Anti-Gal and its triplets recognize the O-glycosylated region of their platelet surface glycoprotein receptor
Jacalin was used to block the O-glycosylated regions of proteins on the surface of denuded platelets. FITC-labeled anti-Gal and FITC-labeled de novo triplet (reconstituted using anti-Gal, AOP1, AOP2 and FITC-labeled albumin) were prepared from components of sugar-extracted triplets of platelets. Both could bind to denuded platelets unless the latter were treated in advance with jacalin (Fig.4a). Heat-inactivated jacalin did not effect this blocking of re-binding of anti-Gal or triplets. Results showed that STPS that underlie the O-glycans in O-glycoproteins on platelet surface and therefore get blocked upon jacalin occupation of the O-glycans, are true ligands for anti-Gal since terminal α-linked galactose, the monosaccharide ligand for this antibody  is absent in humans and O-glycans per se are not ligands for anti-Gal [19], unlike for jacalin. Jacalin-mediated blocking of access of anti-Gal to STPS had been shown in the case of O-glycoproteins in lipoprotein(a) [20] and in plasma AOP1 and AOP2 [1]. STPS underlying the O-glycans had been confirmed as anti-Gal and ABG ligands since de-O-glycosylation of AOP1, AOP2 and Lp(a) without destruction of peptide sequences did only enhance the binding of the antibodies to them [1,20]. Since ABG shares the STPS specificity of anti-Gal the above result suggested platelet surface O-glycosylated protein (s) as receptors for unoccupied binding sites of anti-Gal- and ABG-derived triplets.

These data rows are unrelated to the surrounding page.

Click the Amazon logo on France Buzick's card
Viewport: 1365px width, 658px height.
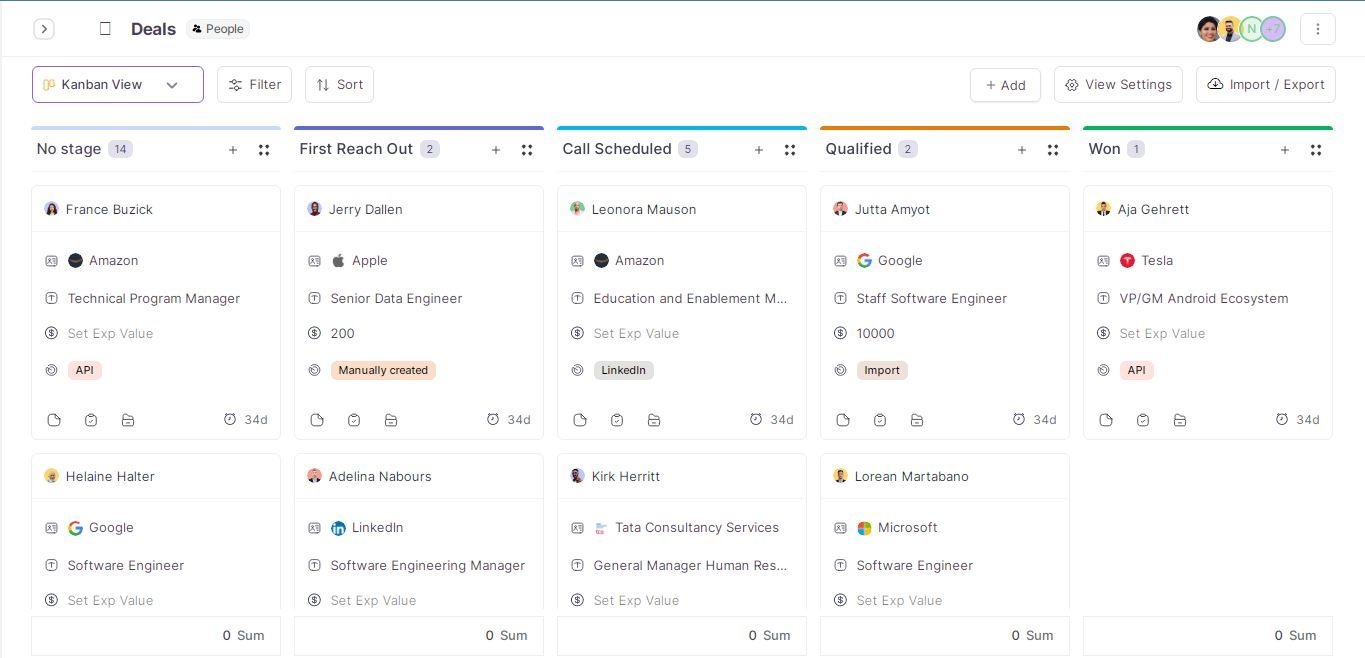pos(75,260)
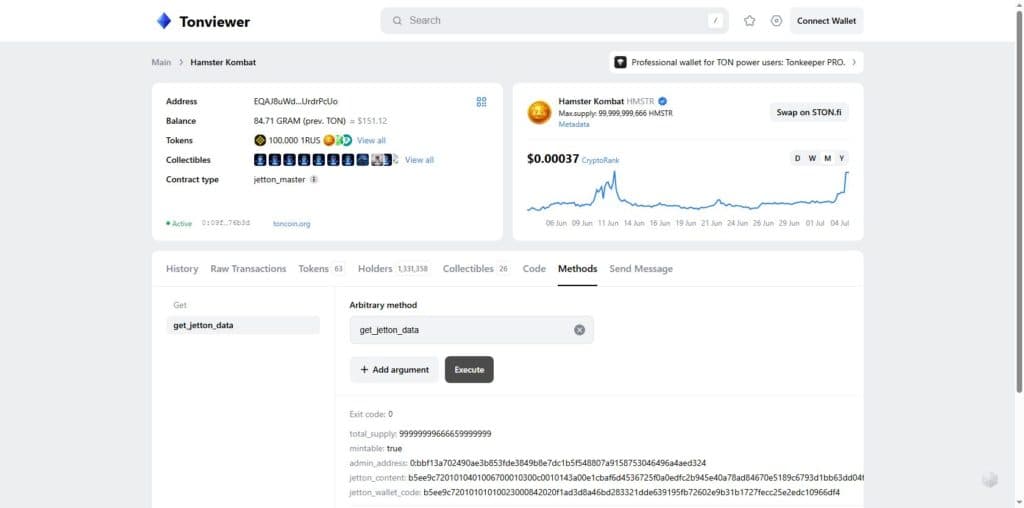Viewport: 1024px width, 508px height.
Task: Open settings circle icon beside Connect Wallet
Action: tap(776, 21)
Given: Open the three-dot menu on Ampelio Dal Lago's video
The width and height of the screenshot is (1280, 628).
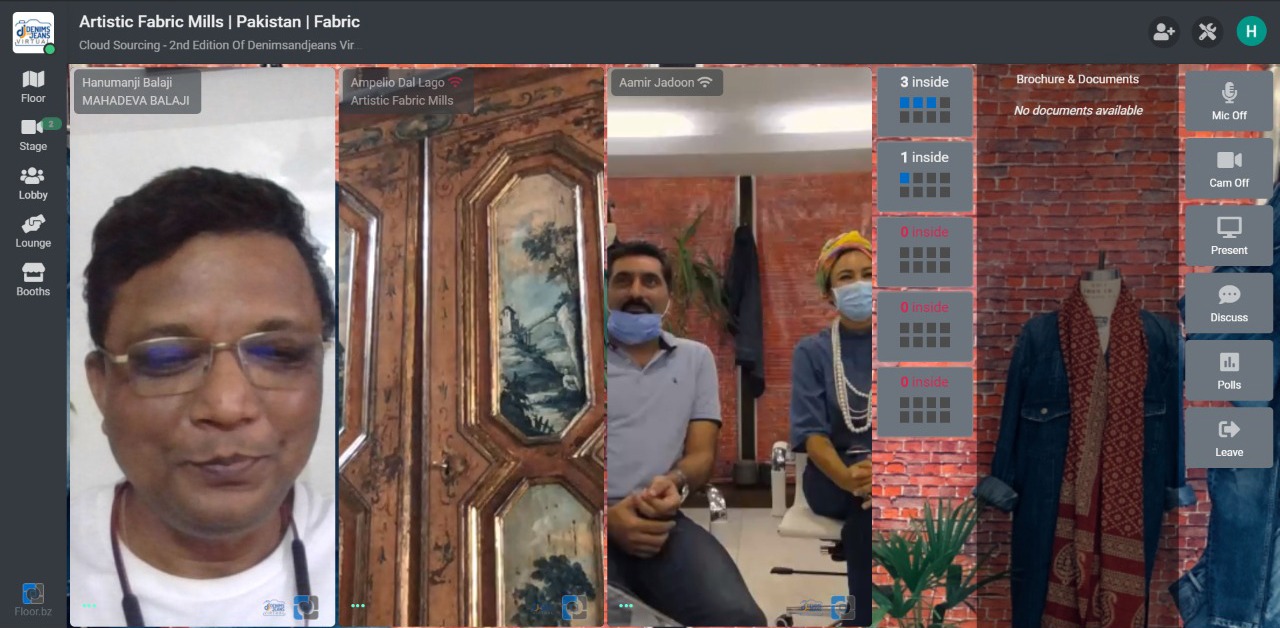Looking at the screenshot, I should tap(358, 606).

Binding of triplets to denuded platelets was also assessed by determining the percentage remaining unbound in the supernatant out of a limited quantity of the former added to denuded platelets in suspension. Prior treatment of denuded platelets with fibrinogen (1 µM) resulted in complete blocking of triplet binding to denuded platelets (Fig.4b). Interference by fibrinogen in the assay of unbound triplet was ruled out. Since fibrinogen recognizes the GPIIb/IIIa integrin present on platelet surface [4,21], the result pointed to GPIIb/IIIa as possible receptor for anti-Gal and ABG antibodies present in triplets. In support to this contention, GPIIb/IIIa is the extra-ordinarily dominant O-glycosylated protein on platelet membrane [21-23]. Requirement of O-glycosylated site for binding of anti-Gal or triplet to platelets (Figs. 4a) also supports the above assumption. Though plasma fibrinogen concentration (8-9 µM) far exceeds the concentration used in the above experiment for blocking triplet attachment, circulating platelets still bear triplets showing that while fibrinogen and triplets may use the same receptor(s) to bind to denuded platelets competitive displacement of bound triplets by fibrinogen does not seem to take place appreciably.